512
Zeno's Dichotomy Paradox (sh.itjust.works)
you are viewing a single comment's thread
view the rest of the comments
[-] hihi24522@lemm.ee 15 points 7 months ago

Not that anyone cares but I just realized that this is not actually paradoxical and I can prove it mathematically! (I think) Bear with me since I’ve like just barely learned this stuff this week.

Proof Let S be the set of all steps needed to be taken. It can be written as S = {(distance to be traveled)(2^-n^): n in the Natural numbers}. Thus, S shares cardinality with the natural numbers and is countably infinite.

However, time is continuous. Thus, it has the cardinality of the continuum (real numbers) which means any time interval contains an uncountably infinite amount of moments. Let us denote an arbitrary time interval as T.

Because | T | > | S | there is no injection from T to S. Thus if each step has only 1 time value, there will be moments of time left over, and since the hand is not in two places at once we know each step must have its own time value, so this must be the case.

Therefore, when moving in steps like this, one will run out of infinite steps before they run out of moments in time to complete those steps. Hence, any finite distance can be traversed in this way over some bounded interval of time. QED.

Basically, you can traverse any distance in any time interval as long as physics allows you to move at a fast enough speed. Even if it doesn’t, there may be a limit to how fast you can traverse the distance, but it is still bounded. You can traverse any finite distance like this before existence runs out of time.

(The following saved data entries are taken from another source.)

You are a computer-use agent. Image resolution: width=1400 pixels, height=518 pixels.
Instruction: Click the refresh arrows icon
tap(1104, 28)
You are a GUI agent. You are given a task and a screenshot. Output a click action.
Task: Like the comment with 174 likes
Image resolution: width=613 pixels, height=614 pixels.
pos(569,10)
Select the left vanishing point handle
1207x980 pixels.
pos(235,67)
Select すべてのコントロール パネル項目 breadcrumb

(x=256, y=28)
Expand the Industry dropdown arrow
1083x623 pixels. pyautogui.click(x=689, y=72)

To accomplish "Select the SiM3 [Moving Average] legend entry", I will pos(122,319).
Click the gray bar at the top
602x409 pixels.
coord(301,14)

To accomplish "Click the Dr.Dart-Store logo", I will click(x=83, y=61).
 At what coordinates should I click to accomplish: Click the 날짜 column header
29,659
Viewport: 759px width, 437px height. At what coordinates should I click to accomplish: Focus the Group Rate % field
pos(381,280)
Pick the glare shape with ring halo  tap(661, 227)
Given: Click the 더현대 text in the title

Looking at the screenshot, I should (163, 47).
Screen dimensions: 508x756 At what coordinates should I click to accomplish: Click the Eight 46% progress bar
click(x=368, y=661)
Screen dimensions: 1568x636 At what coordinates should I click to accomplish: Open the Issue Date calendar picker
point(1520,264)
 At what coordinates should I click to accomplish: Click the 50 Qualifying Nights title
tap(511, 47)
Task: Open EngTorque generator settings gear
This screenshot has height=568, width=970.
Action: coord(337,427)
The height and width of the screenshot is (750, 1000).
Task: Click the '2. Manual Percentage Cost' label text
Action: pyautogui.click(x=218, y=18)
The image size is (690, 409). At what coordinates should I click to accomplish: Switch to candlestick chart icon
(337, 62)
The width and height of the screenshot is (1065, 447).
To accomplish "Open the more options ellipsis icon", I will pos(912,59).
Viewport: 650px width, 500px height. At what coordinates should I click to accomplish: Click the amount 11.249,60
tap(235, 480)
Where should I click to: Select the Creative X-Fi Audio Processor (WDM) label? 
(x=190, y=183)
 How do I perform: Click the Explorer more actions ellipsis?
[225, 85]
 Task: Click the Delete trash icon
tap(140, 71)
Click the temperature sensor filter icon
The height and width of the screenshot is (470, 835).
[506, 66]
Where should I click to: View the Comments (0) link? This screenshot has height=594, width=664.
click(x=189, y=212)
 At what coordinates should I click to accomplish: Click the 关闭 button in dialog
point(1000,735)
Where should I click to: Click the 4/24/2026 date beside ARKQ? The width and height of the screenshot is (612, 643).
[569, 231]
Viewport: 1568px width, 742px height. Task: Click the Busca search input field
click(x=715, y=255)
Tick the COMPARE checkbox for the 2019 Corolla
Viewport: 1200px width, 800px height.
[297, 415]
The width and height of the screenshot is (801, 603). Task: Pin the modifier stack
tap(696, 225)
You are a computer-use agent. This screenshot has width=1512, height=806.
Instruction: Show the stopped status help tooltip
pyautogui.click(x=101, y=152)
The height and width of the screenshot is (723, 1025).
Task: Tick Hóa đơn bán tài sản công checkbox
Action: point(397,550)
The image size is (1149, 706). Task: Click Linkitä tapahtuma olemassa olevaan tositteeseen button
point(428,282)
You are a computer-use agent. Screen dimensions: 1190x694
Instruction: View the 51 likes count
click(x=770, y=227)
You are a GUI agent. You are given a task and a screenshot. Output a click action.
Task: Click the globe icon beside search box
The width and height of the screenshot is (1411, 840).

(I’m still learning. So if there’s an error in my proof please be gentle lol)

[-] Gabu@lemmy.world 4 points 7 months ago* (last edited 7 months ago)

Your proof assumes a non-quantum universe. As soon as time become quantized, you actually do have a minimum finite time step, at which point any observed object by necessity must be at rest. This (well, something to this effect) has been proved by experimental data, however it's currently unclear if this quantization is related to our methods of observation or an actual characteristic of time.

[-] hihi24522@lemm.ee 4 points 7 months ago

Yes, but if the universe is quantum, then there also exists a minimum finite space step. So the fractions never get infinitely small. So you either stop moving in which case of course you never reach the destination; you stopped before you did. OR you take an extra step and surpass your distance by a negligible amount which means you did move all the way.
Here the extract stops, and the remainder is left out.